■ **WHAT THE TASK REQUIRES**
Copy exactly the stretch of data below from the line with "Screen dimensions: 1483x812" through the line with "640x412 pixels.", including both of those lines.

Dataset entries:

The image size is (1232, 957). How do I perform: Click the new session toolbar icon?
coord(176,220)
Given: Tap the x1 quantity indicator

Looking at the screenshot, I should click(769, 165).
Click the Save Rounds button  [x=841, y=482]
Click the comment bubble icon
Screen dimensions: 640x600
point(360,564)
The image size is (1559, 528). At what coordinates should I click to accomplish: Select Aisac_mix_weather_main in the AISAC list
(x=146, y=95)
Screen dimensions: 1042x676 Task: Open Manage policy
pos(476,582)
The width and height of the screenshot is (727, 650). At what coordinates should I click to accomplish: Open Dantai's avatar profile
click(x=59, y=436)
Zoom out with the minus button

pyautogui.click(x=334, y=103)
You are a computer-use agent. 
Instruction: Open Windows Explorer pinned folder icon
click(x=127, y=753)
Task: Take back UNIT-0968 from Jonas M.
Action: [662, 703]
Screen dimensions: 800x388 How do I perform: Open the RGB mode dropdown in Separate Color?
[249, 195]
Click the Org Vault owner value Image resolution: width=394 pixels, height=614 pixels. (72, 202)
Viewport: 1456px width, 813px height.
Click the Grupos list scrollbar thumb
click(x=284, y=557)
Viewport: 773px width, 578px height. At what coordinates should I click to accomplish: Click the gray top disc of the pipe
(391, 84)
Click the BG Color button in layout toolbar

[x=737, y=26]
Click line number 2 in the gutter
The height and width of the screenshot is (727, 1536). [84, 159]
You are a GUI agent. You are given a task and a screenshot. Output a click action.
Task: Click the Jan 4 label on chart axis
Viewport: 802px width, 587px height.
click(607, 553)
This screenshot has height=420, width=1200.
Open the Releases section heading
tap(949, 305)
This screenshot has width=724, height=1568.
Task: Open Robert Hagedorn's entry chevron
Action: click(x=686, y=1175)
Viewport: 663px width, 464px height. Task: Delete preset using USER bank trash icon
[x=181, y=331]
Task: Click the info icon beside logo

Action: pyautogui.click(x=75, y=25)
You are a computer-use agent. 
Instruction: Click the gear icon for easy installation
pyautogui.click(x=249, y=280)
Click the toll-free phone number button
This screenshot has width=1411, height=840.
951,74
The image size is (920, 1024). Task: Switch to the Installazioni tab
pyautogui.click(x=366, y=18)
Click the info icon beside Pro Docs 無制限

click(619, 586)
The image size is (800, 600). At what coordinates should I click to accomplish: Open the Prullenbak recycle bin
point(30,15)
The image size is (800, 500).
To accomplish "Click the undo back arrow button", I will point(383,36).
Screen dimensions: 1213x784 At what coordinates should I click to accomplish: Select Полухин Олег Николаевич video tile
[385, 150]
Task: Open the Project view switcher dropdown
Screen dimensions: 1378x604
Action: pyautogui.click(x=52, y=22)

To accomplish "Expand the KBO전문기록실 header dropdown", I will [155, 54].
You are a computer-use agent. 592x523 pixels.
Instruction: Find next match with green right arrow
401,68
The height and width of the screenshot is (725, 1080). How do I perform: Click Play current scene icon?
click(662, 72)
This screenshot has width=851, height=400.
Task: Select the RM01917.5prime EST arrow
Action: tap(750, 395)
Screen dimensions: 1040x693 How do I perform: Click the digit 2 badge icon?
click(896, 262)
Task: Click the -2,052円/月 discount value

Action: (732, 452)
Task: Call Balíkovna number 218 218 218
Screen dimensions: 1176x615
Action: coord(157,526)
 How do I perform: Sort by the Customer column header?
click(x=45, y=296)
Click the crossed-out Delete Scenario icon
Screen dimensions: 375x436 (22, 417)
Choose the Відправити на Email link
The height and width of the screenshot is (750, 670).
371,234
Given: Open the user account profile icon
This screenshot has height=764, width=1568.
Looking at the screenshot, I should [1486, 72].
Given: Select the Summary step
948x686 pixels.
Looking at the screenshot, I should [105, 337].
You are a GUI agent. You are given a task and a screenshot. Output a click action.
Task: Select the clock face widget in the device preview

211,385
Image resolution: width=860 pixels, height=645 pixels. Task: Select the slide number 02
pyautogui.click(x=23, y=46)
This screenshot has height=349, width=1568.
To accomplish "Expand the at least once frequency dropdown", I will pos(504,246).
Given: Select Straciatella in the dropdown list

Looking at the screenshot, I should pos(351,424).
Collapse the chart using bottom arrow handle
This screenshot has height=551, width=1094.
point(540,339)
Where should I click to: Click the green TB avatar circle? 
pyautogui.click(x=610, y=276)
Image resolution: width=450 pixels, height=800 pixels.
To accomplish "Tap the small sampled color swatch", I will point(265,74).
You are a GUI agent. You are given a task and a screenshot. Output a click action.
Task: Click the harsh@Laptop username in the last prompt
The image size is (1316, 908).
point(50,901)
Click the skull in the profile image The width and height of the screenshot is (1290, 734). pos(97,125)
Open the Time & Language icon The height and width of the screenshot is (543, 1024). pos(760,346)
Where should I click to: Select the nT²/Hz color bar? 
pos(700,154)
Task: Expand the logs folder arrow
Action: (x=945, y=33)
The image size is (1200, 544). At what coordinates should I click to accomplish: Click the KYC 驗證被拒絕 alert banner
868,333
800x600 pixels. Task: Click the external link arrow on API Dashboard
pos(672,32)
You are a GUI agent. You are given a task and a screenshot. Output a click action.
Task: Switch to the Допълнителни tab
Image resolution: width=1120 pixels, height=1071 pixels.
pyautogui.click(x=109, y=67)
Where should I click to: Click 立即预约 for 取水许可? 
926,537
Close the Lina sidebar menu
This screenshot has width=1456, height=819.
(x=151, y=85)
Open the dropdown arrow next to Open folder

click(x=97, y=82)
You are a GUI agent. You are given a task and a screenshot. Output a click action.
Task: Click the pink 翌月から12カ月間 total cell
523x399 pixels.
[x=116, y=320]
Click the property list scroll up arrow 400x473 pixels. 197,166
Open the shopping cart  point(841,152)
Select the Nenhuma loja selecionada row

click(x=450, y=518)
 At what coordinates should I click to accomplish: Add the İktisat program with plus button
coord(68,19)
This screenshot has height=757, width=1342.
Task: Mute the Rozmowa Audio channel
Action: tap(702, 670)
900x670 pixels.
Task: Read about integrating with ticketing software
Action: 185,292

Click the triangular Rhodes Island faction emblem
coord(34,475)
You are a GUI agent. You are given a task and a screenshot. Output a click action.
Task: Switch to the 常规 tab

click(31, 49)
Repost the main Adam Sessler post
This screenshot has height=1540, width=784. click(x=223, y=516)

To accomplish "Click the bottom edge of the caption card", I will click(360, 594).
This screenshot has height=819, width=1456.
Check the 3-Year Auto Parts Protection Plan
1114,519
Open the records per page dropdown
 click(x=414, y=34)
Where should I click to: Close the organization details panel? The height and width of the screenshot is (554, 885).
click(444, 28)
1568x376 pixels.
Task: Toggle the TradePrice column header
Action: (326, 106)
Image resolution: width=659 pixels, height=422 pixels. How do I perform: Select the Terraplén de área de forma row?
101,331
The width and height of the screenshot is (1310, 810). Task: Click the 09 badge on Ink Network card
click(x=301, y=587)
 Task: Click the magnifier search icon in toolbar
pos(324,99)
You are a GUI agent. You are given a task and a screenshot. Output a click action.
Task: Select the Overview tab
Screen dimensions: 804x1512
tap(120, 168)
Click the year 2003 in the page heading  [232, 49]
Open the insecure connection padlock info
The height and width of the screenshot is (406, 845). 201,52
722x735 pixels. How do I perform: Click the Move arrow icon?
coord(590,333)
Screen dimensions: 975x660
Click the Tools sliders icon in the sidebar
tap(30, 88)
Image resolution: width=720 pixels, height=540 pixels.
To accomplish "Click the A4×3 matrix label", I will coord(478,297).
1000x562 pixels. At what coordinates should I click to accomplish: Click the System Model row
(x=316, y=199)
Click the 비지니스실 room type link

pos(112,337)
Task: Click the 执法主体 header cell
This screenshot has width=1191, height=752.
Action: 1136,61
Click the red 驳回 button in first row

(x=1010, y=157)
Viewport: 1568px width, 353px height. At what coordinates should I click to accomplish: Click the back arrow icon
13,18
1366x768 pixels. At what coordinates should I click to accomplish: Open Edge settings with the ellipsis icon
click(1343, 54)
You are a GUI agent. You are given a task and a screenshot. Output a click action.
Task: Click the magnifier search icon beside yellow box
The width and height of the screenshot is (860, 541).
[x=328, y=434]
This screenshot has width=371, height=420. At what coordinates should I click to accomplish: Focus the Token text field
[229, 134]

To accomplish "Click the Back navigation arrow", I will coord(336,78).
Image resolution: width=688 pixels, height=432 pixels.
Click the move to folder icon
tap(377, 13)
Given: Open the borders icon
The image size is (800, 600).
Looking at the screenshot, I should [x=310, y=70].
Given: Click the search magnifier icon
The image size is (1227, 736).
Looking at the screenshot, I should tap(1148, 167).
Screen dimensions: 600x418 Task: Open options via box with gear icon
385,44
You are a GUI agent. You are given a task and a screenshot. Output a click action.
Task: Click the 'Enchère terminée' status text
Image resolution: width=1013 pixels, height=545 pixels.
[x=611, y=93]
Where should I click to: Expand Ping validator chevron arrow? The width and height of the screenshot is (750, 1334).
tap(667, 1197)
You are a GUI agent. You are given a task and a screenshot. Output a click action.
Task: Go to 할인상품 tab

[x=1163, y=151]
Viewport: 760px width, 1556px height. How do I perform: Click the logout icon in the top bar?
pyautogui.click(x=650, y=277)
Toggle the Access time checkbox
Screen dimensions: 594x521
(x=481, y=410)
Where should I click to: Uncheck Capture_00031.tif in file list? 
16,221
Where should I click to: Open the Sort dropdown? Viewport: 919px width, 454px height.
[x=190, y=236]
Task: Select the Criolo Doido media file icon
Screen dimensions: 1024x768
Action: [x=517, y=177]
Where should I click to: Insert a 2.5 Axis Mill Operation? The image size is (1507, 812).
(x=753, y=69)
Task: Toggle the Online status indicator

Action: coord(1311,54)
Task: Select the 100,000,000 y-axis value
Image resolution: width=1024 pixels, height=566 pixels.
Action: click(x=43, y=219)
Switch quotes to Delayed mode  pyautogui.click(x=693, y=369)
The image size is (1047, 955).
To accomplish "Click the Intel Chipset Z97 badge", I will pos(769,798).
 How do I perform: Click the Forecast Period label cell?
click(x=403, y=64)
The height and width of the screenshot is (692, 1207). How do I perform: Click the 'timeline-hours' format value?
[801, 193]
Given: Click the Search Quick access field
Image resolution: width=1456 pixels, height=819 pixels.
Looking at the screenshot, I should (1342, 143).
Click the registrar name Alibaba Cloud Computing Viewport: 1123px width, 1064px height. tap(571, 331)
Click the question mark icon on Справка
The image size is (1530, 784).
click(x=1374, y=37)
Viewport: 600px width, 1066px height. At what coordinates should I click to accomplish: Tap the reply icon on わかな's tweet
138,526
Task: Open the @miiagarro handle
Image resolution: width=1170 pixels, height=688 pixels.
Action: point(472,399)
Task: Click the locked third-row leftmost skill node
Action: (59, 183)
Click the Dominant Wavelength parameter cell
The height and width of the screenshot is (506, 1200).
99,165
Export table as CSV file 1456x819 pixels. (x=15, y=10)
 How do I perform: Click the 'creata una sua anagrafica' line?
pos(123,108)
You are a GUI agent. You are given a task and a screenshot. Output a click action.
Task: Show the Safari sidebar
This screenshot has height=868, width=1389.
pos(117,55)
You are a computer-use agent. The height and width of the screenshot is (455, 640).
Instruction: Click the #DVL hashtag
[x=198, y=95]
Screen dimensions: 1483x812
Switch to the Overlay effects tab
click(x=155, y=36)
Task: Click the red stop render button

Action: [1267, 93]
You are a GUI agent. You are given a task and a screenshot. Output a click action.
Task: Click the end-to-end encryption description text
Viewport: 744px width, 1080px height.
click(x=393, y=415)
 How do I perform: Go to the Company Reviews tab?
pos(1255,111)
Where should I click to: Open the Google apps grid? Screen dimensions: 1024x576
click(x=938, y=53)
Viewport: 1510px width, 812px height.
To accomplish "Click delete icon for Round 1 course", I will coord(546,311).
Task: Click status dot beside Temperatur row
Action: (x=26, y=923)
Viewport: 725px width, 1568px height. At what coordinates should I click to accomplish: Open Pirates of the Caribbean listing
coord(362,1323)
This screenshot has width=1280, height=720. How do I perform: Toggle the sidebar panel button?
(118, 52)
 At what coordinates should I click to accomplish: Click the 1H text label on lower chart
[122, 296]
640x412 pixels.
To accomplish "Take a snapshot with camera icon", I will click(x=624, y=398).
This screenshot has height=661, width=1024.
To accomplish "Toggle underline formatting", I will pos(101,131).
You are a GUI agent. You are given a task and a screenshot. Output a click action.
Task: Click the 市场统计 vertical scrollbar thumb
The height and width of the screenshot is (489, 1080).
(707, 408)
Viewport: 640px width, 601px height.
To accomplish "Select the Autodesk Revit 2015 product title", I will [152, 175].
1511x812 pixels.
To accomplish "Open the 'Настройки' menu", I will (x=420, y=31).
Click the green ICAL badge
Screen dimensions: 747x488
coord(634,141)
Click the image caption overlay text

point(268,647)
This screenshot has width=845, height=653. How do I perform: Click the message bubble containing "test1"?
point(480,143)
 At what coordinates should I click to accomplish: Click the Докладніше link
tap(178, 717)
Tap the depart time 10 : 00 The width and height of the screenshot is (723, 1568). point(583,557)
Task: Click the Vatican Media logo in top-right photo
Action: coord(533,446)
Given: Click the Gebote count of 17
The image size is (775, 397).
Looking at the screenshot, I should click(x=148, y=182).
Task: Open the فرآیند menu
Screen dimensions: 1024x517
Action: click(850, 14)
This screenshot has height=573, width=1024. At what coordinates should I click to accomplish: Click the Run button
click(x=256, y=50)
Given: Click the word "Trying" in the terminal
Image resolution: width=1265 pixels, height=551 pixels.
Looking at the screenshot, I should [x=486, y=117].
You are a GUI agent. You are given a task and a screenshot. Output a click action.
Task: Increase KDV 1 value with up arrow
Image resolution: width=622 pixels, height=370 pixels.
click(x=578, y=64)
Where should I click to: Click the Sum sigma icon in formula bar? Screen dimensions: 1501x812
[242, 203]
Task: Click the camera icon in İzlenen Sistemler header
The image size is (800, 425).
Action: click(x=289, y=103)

■ **RESPONSE TO THIS EXERCISE**
Screen dimensions: 1483x812
Switch to the Overlay effects tab
click(x=155, y=36)
Task: Click the red stop render button

Action: [1267, 93]
You are a GUI agent. You are given a task and a screenshot. Output a click action.
Task: Click the end-to-end encryption description text
Viewport: 744px width, 1080px height.
click(x=393, y=415)
 How do I perform: Go to the Company Reviews tab?
pos(1255,111)
Where should I click to: Open the Google apps grid? Screen dimensions: 1024x576
click(x=938, y=53)
Viewport: 1510px width, 812px height.
To accomplish "Click delete icon for Round 1 course", I will coord(546,311).
Task: Click status dot beside Temperatur row
Action: (x=26, y=923)
Viewport: 725px width, 1568px height. At what coordinates should I click to accomplish: Open Pirates of the Caribbean listing
coord(362,1323)
This screenshot has width=1280, height=720. How do I perform: Toggle the sidebar panel button?
(118, 52)
 At what coordinates should I click to accomplish: Click the 1H text label on lower chart
[122, 296]
640x412 pixels.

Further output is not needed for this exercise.